Dan publik masih terus membutuhkan institusi seperti ini untuk tetap tegar dan konsisten memberantas korupsi. Bahkan, bukan tidak mungkin KPK lebih baik tanpa Antasari Azhar. Kedua, ”penumpang gelap” diduga justru berada di kubu Antasari Azhar. Hal ini sempat mengemuka ketika pihak pengacara menyatakan terdapat skenario besar dibalik proses hukum terhadap Ketua KPK tersebut.Argumentasi yang ingin dibangun, penangkapan Antasari justru ditujukan untuk menghancurkan KPK. Hal itu dilakukan oleh gerakan yang disebut ”Corruptor Fight Back”.
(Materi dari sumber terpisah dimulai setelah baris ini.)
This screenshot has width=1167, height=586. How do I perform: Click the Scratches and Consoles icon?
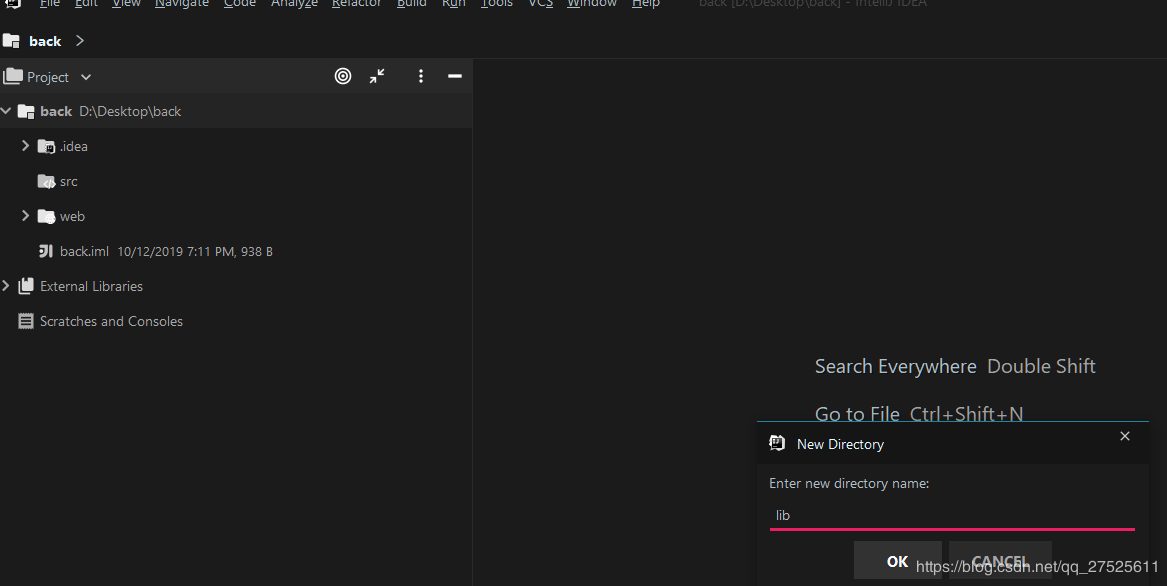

Ketika KPK sedang giat memberantas korupsi,menyeret sejumlah anggota DPR, maka ada pihak yang tidak senang dengan KPK dan kemudian menyerang ketua institusi ini.Mereka ingin mengatakan, Antasari Azhar adalah pahlawan dibalik kasus-kasus korupsi yang dibongkar KPK Jilid II sejak Januari 2008. Sepintas dua skenario di atas masuk akal.Namun,ICW mencoba tidak mempercayai bahkan melawan kedua deskripsi di atas.Karena pada dasarnya, dua pihak tersebut ingin KPK hancur.
Atau khusus yang kedua,mereka ingin Antasari Azhar diselamatkan karena ia pernah menjadi Ketua KPK. Ketenaran KPK dan harapan publik terhadap institusi ini dimanfaatkan untuk menguntungkan klien mereka. Padahal, kalaupun pemberantasan korupsi sempat cukup baik di KPK,tidak adil rasanya jika penghargaan tersebut diberikan pada satu orang. Karena berdasarkan UU 30/2002 tentang KPK, sangat jelas disebutkan bahwa kepemimpinan KPK bersifat kolektif.Posisi Ketua KPK lebih pada fungsi administratif dan formil, bukan membawahi dan bukan pengambil keputusan mutlak.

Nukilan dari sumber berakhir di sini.